___ Supplied data
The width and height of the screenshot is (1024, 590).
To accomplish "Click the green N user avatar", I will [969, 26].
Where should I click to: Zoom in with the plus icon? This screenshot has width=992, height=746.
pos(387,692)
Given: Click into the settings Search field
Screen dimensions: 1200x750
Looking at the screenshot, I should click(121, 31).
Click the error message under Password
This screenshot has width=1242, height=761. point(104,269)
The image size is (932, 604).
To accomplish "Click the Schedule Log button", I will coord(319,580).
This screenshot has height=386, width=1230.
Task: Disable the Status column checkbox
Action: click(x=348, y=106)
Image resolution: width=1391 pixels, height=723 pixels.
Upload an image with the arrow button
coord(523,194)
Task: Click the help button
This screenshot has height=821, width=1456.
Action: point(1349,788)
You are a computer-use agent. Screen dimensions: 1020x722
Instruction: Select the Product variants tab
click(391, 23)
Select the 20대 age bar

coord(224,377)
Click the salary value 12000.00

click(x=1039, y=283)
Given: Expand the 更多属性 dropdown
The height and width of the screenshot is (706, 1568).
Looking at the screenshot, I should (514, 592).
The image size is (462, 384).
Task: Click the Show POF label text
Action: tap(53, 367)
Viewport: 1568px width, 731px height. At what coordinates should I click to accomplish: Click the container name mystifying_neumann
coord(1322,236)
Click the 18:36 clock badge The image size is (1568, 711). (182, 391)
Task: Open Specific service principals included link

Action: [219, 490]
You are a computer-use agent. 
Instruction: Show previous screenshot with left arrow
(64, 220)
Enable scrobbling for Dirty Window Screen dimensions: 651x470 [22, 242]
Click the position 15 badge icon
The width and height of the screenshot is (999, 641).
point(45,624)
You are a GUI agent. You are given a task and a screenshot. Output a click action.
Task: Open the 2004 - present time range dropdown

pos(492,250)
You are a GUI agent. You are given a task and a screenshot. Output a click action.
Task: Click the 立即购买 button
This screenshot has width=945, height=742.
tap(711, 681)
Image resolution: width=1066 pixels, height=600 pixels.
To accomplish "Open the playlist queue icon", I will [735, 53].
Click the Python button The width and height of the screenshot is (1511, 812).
______
Using the records above, repeat exactly the lines from the first one through the line with "Given: Click into the settings Search field".

The width and height of the screenshot is (1024, 590).
To accomplish "Click the green N user avatar", I will [969, 26].
Where should I click to: Zoom in with the plus icon? This screenshot has width=992, height=746.
pos(387,692)
Given: Click into the settings Search field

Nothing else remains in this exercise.